[Saved data entries]
+++
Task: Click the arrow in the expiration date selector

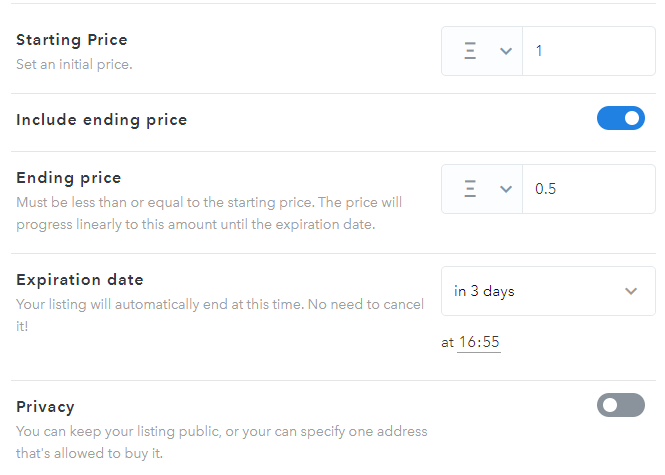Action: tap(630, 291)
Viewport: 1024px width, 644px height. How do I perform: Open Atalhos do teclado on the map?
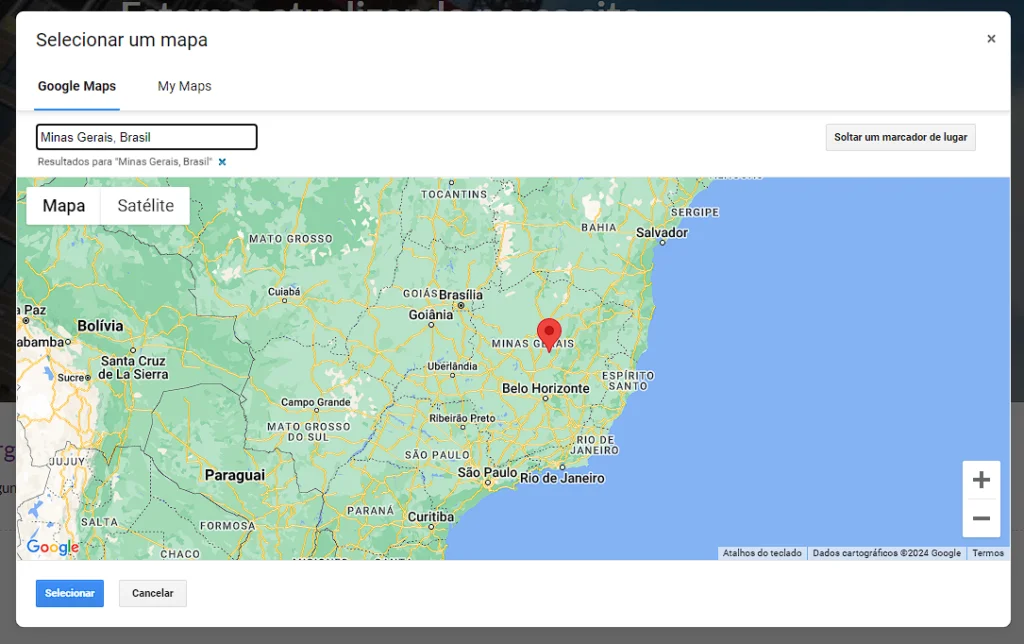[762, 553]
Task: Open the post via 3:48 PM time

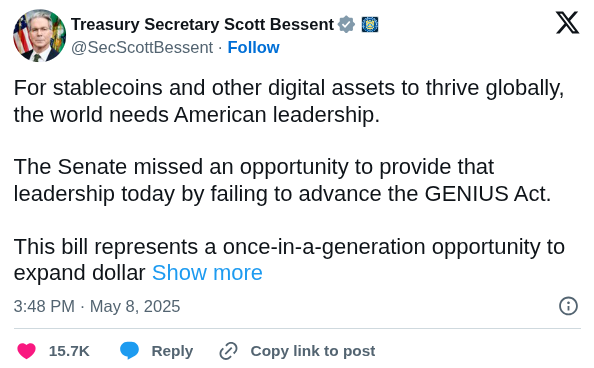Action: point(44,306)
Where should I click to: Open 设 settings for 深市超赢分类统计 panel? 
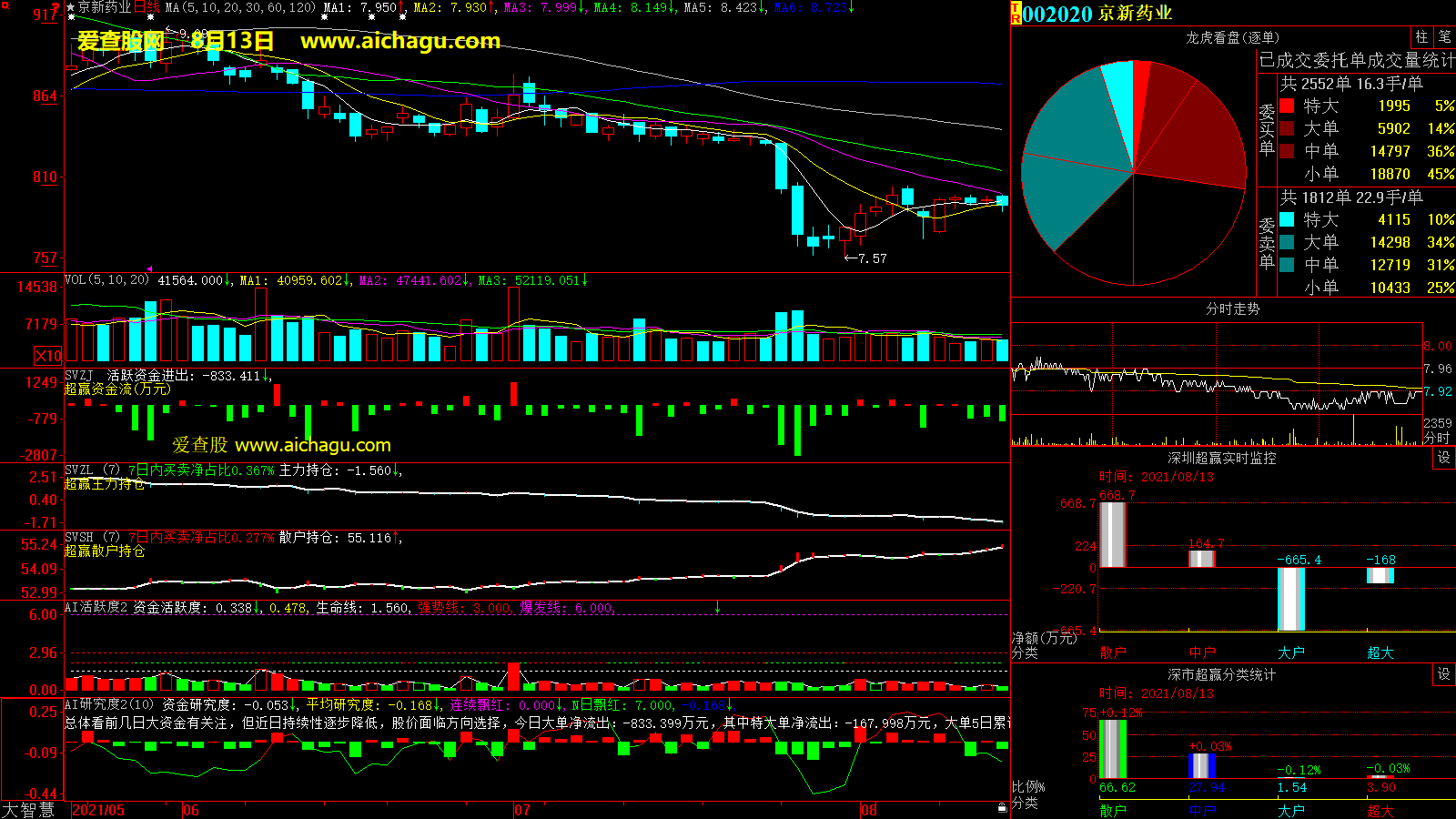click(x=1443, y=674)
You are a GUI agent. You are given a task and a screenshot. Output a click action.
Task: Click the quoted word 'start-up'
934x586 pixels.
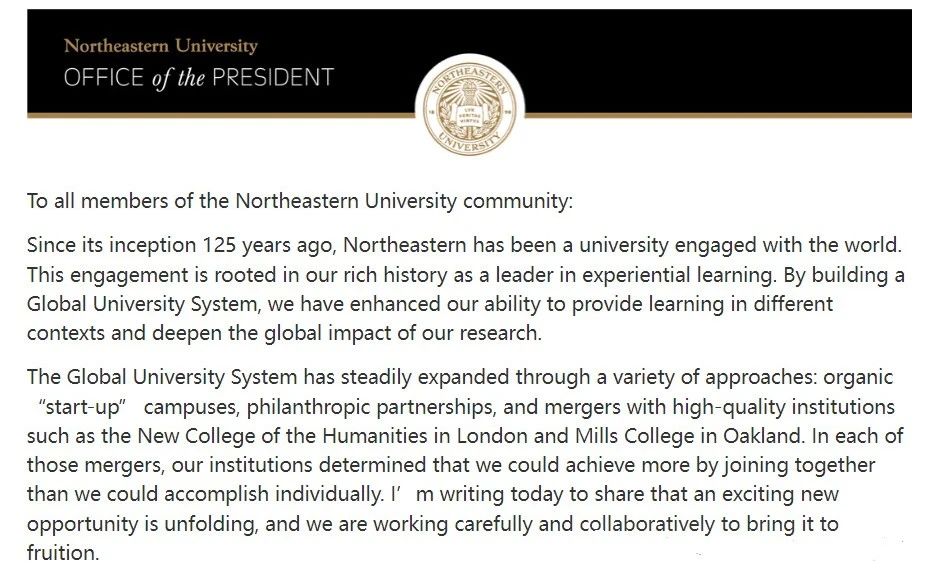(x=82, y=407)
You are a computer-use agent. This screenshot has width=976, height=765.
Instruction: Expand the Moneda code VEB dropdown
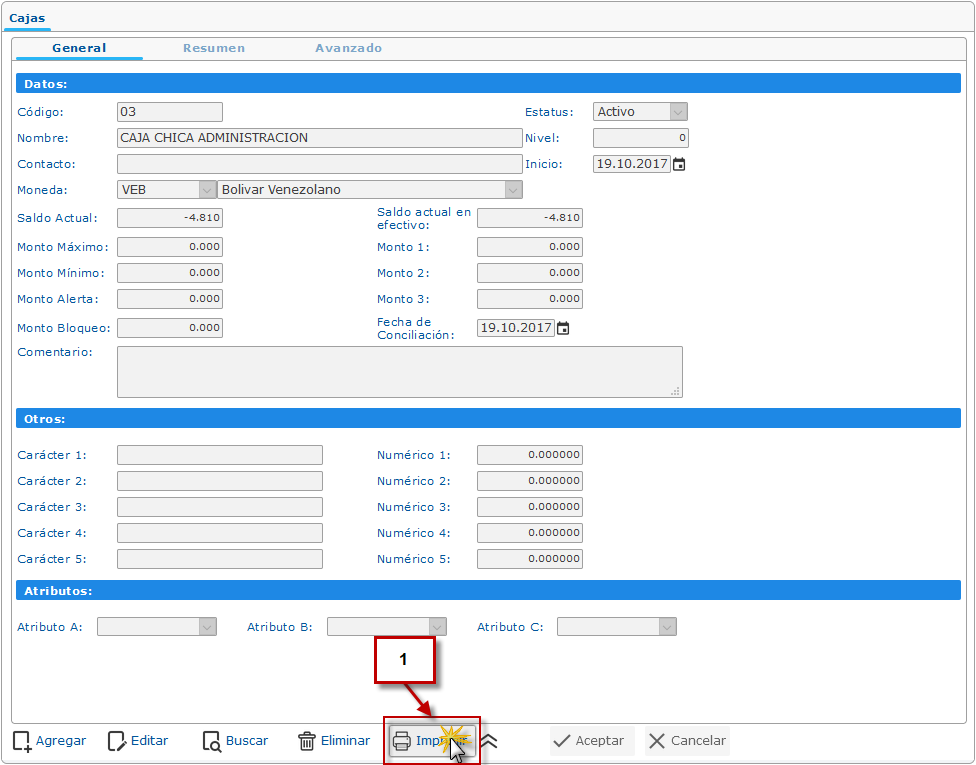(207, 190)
+++
→ **EXERCISE AIM**
Among the entries above, say how many lines hold the word "agent". No other words belong in the answer.

→ **ANSWER SPACE**
2